Гусько улыбнулся широко и беззаботно.
— Этот вопрос. Надо доказать.
— Что ж тут доказывать, — сдерживаясь, спросил Городулин, — если ты нож по рукоятку оставил в ране?
— Не я, — ответил Гусько. — Он сам. Когда мы упали, боровшись, он и напоролся на мой нож.
— А топор в Челябинске тоже не ты швырнул? — спросил Белкин.
— Насчет топора разговору нет, — ответил Гусько. — Это дело чистое, я на суде объясню. Двери ломаете, когда человек отдыхает. Конечно, он не соображает спросонку…
Теперь глаза у Гусько были уже совершенно наглые, насмешливые.
Скользнув холодным взглядом по Гусько, Городулин обернулся к Белкину и лениво сказал:
— Кончаем, Белкин. Чего в самом деле, возиться? «Комар» ведь сознался. Распорядитесь привести его сюда.
Оперуполномоченный тотчас вышел в коридор. Он был в некотором смятении. Ни Городулин, ни он сам понятия не имели о «Комаре». А уж о том, что он сознался, и говорить не приходилось. Очевидно, Алексей Иванович решил рискнуть. Белкин успел заметить, как на одно мгновение застыл на своем табурете Гусько, когда Городулин велел привести «Комара».
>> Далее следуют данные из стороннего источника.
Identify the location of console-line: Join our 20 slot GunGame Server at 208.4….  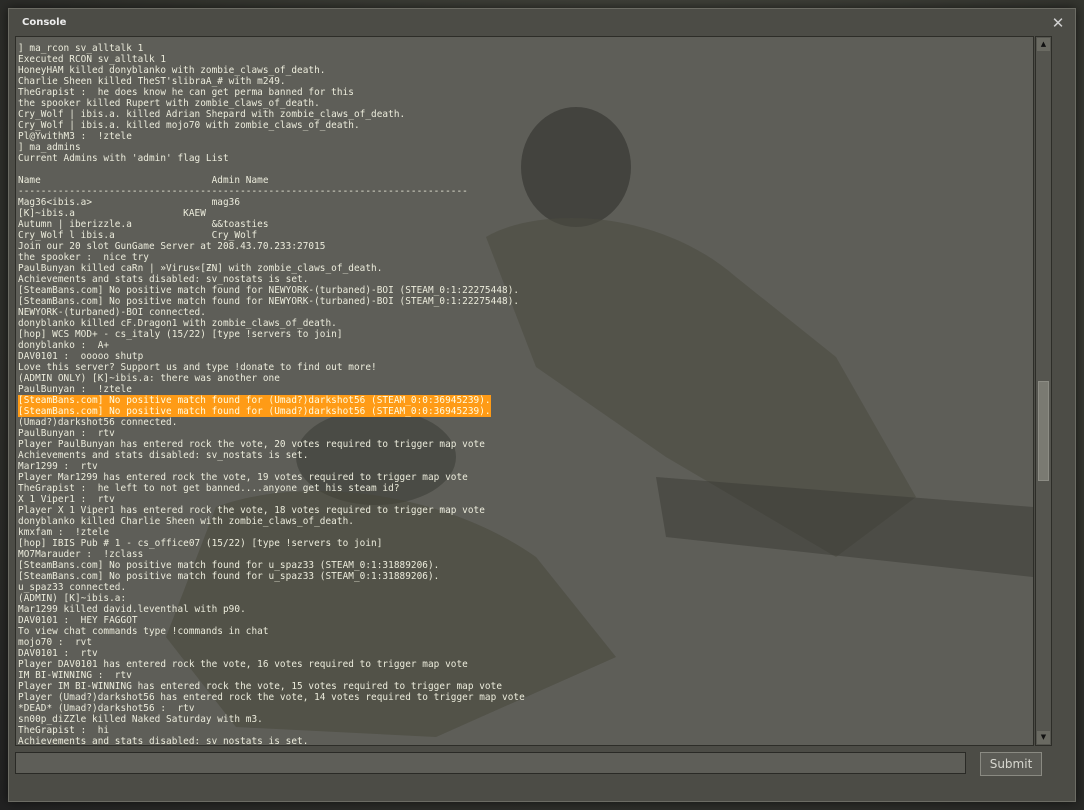
(172, 246).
Через десять минут в камеру ввели плотника Орлова. Это единственное, что мог придумать Белкин.
Как только Орлов показался на пороге, Городулин сказал Гусько:
— Ну, вот твой кореш. Целуйся с ним. Оба сгорели!
И, быстро ткнув в сторону Гусько пальцем, резко спросил Орлова:
— С ним грабил?
Орлов пошевелил губами и сипло ответил:
— С ним.
— Прокашляйся! — приказал Городулин.
Орлов покорно откашлялся.
— Сука! — просвистел с табурета Гусько.
— А ну, не выражаться! — оборвал его Городулин. — Садитесь, Белкин, за стол, пишите…
В этот день выяснить все до конца еще не удалось, но клин между сообщниками был вбит крепко, и воля Орлова окончательно подорвана. Гусько же временами продолжал цепляться за каждую мелочь, даже потребовал бумагу для жалобы, часто просился в отхожее место. Однако с этого дня утреннюю зарядку делать перестал и в камере поговаривал, что, кажется, «дырка» ему обеспечена.
Каждый раз, выходя из ворот тюрьмы, Алексей Иванович чувствовал безмерную усталость. Допросы Гусько изматывали, вероятно, больше самого Городулина, чем бандита.
Жалости никакой Алексей Иванович к нему не ощущал, да и злобы, пожалуй, тоже. Скорее всего это было изумление, что вот сидит на табуретке человек, у которого все на месте — руки, ноги, крепко сколоченное тело, объясняется он теми же звуками, что и все остальные люди — и, тем не менее, это не человек, и нет у Городулина никакой возможности изменить его.